If a label is necessary the best I can come up with is ‘theatre of the absurd’.  Shostakovich uses many different musical styles in the telling of the story. There are snatches of Russian folk song, a lot of percussion, and some faux music-hall turns. There is a brilliant and genuinely funny tap dance ballet performed by eleven noses. The singing ranges from the beautiful to the cacophonous, sometimes within the same musical phrase – a singer may sing a few notes, then shriek, then moan, then return to a conventional singing voice. Director Barrie Kosky fills the stage with action, using the striking set designed by Klaus Grunberg and Annie Kuhn to brilliant effect, but with such a scatter gun approach some of the ideas fly and some fall flat. The dancing noses were great – the keystone cops were irritating. Kosky says that the opera is about, amongst many other things, the fear of castration but we didn’t need this idea illustrated so crudely. The opera is sung in an English translation by David Pountney. I don’t know how many of the jokes were Gogol’s and how many were Pountney’s but some are funnier than others.
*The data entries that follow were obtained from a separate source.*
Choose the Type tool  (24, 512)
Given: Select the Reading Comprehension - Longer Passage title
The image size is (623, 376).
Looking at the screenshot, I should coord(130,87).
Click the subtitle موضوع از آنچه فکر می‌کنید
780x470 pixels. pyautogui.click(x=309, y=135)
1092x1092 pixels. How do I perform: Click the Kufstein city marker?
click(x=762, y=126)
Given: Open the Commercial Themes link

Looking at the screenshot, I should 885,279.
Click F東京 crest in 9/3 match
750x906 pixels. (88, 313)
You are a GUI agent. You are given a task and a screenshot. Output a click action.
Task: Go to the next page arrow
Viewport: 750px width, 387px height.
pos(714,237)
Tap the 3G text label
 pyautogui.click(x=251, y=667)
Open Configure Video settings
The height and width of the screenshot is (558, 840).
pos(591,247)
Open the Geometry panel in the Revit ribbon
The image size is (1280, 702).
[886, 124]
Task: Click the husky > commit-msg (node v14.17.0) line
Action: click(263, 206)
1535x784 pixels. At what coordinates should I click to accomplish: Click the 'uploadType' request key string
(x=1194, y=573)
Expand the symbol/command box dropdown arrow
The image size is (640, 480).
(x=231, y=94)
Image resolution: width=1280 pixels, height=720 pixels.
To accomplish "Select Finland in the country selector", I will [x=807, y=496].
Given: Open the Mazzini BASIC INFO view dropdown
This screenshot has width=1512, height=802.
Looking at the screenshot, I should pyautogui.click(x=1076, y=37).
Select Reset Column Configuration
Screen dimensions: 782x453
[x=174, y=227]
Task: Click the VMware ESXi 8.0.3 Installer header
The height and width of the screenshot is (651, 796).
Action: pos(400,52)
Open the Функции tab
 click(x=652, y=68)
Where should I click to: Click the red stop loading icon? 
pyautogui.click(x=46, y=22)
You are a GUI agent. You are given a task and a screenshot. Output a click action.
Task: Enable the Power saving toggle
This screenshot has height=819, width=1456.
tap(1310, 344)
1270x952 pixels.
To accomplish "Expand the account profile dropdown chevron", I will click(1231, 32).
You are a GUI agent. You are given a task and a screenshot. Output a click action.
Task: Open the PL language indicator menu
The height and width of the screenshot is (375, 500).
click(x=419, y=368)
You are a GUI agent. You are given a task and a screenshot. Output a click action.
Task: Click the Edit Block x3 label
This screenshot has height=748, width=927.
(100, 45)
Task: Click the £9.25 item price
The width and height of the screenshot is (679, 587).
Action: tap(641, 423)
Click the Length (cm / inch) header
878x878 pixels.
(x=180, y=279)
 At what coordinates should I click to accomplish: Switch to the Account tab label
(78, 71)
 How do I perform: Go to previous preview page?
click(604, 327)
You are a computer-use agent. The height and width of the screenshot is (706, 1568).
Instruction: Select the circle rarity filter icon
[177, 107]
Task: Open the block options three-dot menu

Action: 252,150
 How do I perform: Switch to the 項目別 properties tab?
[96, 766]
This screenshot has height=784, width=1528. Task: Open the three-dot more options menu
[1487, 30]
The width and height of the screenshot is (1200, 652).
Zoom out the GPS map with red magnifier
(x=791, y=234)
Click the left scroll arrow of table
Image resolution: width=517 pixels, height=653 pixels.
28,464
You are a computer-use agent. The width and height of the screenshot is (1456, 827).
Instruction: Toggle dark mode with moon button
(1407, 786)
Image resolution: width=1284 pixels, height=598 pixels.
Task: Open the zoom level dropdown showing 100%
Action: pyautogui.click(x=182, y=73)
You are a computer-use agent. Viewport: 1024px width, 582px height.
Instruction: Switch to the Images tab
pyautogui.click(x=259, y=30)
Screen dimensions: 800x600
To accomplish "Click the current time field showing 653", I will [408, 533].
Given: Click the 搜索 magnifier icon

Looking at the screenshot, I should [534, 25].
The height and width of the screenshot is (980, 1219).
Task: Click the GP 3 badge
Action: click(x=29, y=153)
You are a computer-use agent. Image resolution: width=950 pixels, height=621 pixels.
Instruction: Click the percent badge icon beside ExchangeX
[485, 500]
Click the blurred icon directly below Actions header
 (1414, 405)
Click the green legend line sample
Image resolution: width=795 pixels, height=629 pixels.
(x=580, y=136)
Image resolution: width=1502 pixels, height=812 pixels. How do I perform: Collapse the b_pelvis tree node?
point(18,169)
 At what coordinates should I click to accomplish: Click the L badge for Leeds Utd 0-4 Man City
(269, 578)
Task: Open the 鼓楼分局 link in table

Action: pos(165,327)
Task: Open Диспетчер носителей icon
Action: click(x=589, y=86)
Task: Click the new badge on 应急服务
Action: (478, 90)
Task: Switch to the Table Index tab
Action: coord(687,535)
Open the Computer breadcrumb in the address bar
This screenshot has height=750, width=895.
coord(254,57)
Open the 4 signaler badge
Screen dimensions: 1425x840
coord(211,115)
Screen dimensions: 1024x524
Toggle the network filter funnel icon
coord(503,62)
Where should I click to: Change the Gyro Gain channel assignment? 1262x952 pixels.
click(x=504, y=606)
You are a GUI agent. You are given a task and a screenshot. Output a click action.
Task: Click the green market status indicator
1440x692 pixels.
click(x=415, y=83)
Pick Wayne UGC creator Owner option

The central performance of Martin Winkler as Kovalov is superb. The panic as he realises the nose is gone, the despair as he realises that the nose is developing an independent existence, the frustration as the nose refuses to return to its rightful place – all are portrayed with wit and style. Amongst so many short solo roles it is impossible to do anything other than pick three that caught my imagination – the evergreen John Tomlinson as the sinister doctor is excellent, Rosie Aldridge as the barber’s wife has a nice seaside postcard impact, and Ailish Tynan, as a candidate to become Kovalov’s wife, shines in a tiny role. Ingo Metzmacher, a conductor who works mostly around the German state opera houses, does a tremendous job in holding the whole thing together and the Royal Opera chorus and orchestra do him proud.

This opera is full of invention and exuberance but short on quality. The central mad idea has a powerful charge of absurd humour to it, but not enough to sustain two hours of music drama. The performances – as we would expect from the Covent Garden company – are very fine and totally committed. The evening is a welcome opportunity to see an operatic curiosity but no more than that.

About The Author

Owen Davies was brought up in London but has Welsh roots. He was raised on chapel hymns, Handel oratorios and Mozart arias. He began going to the theatre in the 1960s and, as a teenager, used to stand at the back of the Old Vic stalls to watch Olivier’s National Theatre productions. He also saw many RSC productions at the Aldwych in the 1960s. At this time he also began to see operas at Covent Garden and developed a love for Mozart, Verdi and Richard Strauss. After a career as a social worker and a trade union officer, Owen has retired from paid employment but is a student at Rose Bruford College studying for a BA in Opera Studies.